Data excerpts
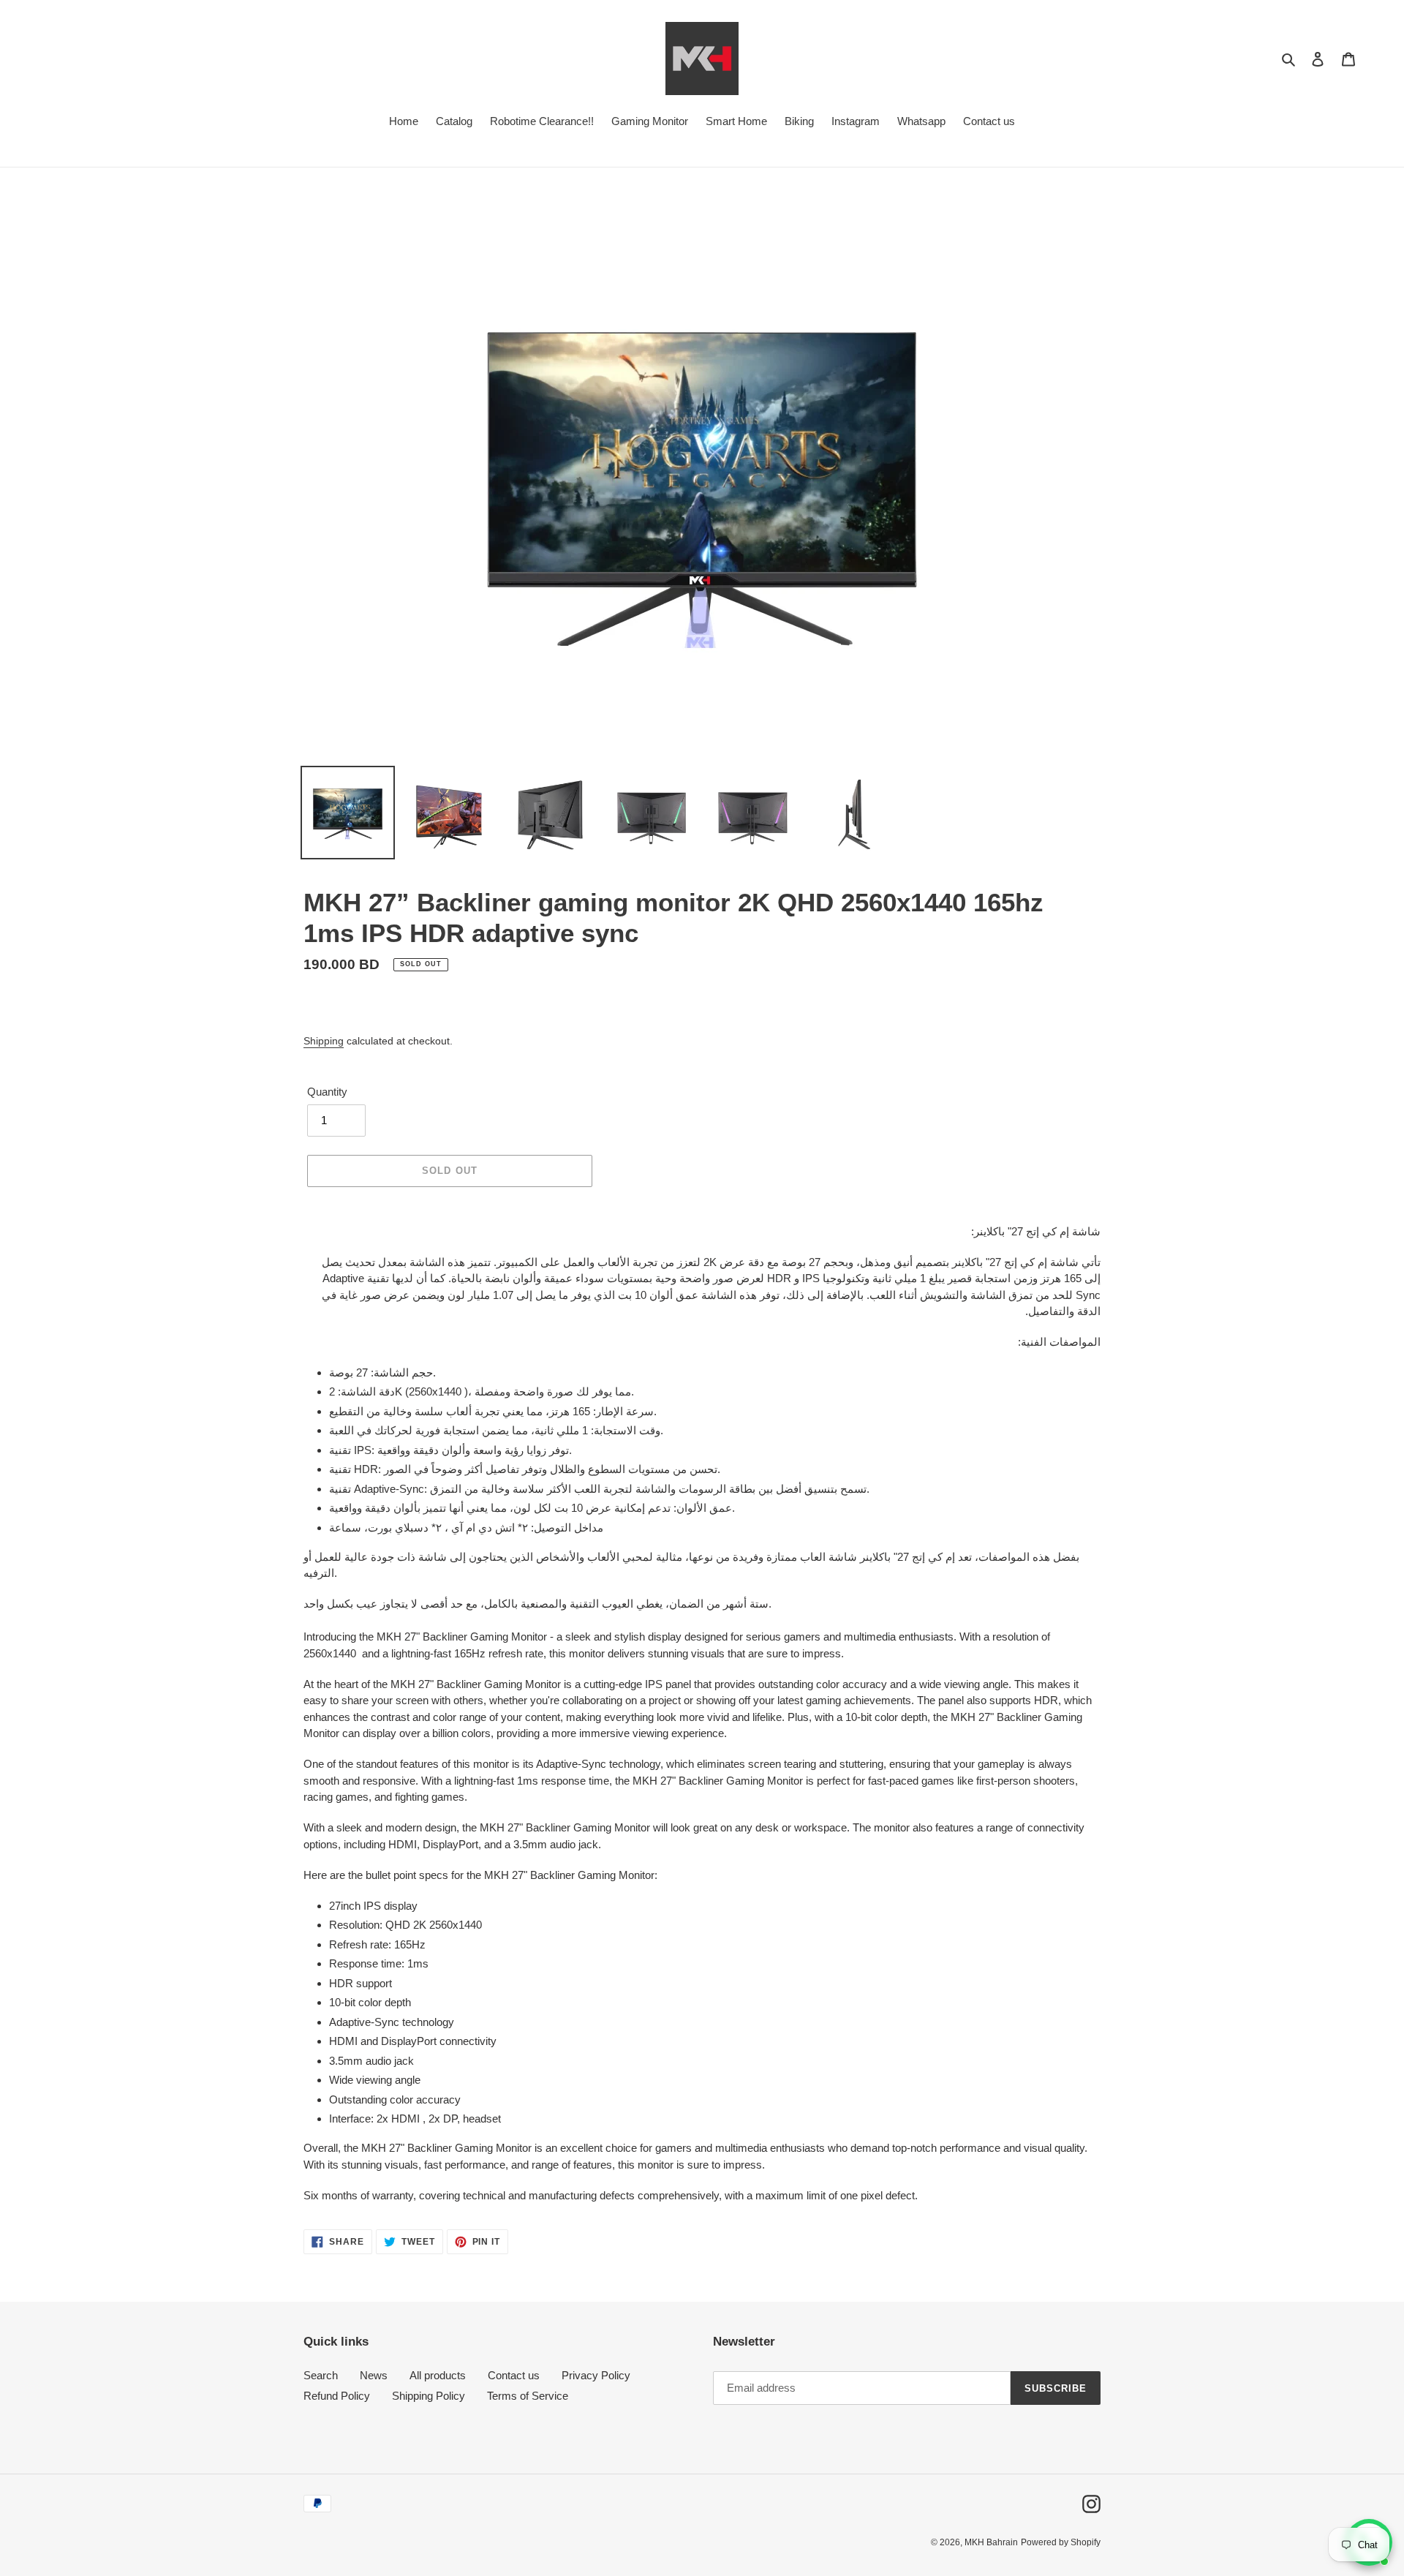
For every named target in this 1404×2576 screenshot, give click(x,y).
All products (438, 2375)
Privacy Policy (596, 2375)
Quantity (327, 1091)
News (374, 2375)
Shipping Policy (428, 2395)
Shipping (323, 1041)
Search (320, 2375)
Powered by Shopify (1061, 2542)
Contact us (514, 2375)
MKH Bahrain (991, 2542)
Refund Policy (336, 2395)
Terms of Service (527, 2395)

## WHAT IS REQUIRED
Among the lines above, find those that contain the word "Policy" and copy them.

## RESULT OF THIS TASK
Privacy Policy (596, 2375)
Shipping Policy (428, 2395)
Refund Policy (336, 2395)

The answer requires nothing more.